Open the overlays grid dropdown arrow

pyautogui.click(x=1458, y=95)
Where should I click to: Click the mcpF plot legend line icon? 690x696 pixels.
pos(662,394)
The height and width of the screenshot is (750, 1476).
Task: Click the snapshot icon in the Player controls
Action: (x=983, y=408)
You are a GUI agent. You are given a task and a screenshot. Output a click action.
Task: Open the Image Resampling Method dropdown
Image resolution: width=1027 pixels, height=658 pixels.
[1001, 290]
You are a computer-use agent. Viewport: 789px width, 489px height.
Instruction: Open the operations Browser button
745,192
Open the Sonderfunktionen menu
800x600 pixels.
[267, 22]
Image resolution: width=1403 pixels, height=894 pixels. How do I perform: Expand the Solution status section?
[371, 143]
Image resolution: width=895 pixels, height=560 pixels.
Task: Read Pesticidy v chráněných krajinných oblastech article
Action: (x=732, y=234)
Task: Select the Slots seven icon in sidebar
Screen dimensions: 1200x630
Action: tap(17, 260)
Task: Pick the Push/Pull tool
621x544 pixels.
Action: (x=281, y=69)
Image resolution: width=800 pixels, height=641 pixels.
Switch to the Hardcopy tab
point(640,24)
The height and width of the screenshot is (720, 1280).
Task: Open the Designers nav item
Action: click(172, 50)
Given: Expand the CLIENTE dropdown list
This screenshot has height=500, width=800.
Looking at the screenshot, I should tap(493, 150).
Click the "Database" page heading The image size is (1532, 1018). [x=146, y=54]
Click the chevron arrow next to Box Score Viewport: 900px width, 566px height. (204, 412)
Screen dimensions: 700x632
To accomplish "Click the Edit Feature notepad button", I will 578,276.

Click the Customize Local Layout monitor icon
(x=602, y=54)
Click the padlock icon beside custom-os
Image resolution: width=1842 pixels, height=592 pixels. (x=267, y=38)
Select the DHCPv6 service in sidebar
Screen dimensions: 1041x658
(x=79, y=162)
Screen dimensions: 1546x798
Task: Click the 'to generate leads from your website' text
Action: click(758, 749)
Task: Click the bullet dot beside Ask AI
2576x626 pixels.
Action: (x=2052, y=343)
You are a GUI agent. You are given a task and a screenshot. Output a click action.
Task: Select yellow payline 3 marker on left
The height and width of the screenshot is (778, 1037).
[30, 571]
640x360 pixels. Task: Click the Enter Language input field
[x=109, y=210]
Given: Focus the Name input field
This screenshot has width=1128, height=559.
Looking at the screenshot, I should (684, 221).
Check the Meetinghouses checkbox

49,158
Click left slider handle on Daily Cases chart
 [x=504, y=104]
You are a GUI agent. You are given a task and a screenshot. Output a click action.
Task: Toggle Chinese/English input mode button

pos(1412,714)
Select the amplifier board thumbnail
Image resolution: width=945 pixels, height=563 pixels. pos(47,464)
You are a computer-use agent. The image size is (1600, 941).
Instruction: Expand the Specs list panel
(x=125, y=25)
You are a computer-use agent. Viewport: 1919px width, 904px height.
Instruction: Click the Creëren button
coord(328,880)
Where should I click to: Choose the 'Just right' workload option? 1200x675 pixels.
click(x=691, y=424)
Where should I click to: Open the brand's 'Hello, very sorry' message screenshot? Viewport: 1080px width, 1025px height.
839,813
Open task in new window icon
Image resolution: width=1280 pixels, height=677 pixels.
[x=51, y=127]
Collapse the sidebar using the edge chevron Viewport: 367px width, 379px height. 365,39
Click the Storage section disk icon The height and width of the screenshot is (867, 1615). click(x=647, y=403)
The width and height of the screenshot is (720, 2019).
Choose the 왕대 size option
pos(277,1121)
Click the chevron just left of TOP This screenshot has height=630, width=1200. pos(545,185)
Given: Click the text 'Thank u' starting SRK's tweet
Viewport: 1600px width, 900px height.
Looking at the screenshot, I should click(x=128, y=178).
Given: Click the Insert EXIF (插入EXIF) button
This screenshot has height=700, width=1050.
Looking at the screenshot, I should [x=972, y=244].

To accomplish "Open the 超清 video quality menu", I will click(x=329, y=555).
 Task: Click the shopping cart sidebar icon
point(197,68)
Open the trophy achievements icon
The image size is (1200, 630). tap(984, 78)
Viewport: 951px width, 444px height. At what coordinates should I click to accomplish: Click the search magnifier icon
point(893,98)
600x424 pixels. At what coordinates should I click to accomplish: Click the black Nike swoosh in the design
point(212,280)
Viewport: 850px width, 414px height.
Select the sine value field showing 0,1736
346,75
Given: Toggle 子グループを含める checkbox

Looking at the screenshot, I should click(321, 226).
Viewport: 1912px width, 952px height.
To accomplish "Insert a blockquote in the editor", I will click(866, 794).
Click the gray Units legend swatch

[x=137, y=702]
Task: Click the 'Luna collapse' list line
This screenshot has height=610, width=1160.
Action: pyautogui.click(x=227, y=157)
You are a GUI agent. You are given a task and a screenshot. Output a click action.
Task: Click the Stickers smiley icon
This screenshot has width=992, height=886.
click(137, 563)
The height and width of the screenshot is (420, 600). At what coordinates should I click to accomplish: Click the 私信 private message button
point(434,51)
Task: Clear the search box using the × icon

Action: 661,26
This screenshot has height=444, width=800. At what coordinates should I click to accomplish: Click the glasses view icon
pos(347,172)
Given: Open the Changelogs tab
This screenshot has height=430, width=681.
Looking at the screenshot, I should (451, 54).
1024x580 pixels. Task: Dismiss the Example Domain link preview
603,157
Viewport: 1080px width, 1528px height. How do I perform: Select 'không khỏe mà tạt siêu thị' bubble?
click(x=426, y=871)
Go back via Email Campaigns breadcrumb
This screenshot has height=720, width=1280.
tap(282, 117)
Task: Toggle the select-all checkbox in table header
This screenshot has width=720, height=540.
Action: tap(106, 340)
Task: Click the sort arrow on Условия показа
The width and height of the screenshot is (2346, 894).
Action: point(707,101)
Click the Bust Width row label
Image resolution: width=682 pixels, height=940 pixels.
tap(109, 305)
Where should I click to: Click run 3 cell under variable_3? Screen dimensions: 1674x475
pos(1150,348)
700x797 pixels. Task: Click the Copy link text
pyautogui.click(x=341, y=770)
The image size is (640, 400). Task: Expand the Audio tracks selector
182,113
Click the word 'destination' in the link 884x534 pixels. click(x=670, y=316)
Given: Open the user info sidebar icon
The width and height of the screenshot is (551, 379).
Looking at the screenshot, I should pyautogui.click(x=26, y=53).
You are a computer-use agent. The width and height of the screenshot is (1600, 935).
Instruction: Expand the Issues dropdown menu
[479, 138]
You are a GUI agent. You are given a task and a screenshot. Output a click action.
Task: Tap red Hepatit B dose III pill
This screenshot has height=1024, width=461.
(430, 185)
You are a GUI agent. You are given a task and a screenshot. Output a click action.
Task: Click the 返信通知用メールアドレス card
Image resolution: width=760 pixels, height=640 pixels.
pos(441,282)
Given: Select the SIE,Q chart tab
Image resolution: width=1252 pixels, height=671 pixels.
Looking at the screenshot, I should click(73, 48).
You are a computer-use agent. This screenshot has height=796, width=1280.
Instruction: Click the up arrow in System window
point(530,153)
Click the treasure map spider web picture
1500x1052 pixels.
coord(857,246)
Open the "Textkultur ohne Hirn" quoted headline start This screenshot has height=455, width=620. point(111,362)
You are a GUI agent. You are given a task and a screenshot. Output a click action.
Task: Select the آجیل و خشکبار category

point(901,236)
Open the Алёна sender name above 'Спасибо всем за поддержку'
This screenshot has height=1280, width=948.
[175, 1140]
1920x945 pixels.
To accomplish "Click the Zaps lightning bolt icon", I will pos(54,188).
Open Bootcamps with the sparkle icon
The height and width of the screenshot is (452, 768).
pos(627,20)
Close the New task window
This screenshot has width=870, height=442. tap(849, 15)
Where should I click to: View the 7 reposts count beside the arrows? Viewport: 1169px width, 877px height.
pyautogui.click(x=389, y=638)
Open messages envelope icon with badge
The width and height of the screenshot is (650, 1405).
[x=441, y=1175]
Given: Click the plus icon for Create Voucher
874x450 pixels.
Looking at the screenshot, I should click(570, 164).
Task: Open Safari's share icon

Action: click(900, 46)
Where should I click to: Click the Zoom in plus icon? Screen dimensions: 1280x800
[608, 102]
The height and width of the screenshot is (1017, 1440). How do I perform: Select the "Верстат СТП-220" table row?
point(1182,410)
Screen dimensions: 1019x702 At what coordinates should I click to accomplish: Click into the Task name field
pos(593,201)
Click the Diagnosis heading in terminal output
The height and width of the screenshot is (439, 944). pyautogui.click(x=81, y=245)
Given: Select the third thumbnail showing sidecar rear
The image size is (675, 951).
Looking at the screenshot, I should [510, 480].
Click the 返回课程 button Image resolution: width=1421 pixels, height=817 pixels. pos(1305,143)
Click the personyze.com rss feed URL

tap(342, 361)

Directions for this task | Looking at the data above, write out exactly the lines that start at the one containing "1018). [x=146, y=54]" and end at the one containing "Select the DHCPv6 service in sidebar"; include both and nothing beyond.

Your response |
Click the "Database" page heading The image size is (1532, 1018). [x=146, y=54]
Click the chevron arrow next to Box Score Viewport: 900px width, 566px height. (204, 412)
Screen dimensions: 700x632
To accomplish "Click the Edit Feature notepad button", I will 578,276.

Click the Customize Local Layout monitor icon
(x=602, y=54)
Click the padlock icon beside custom-os
Image resolution: width=1842 pixels, height=592 pixels. (x=267, y=38)
Select the DHCPv6 service in sidebar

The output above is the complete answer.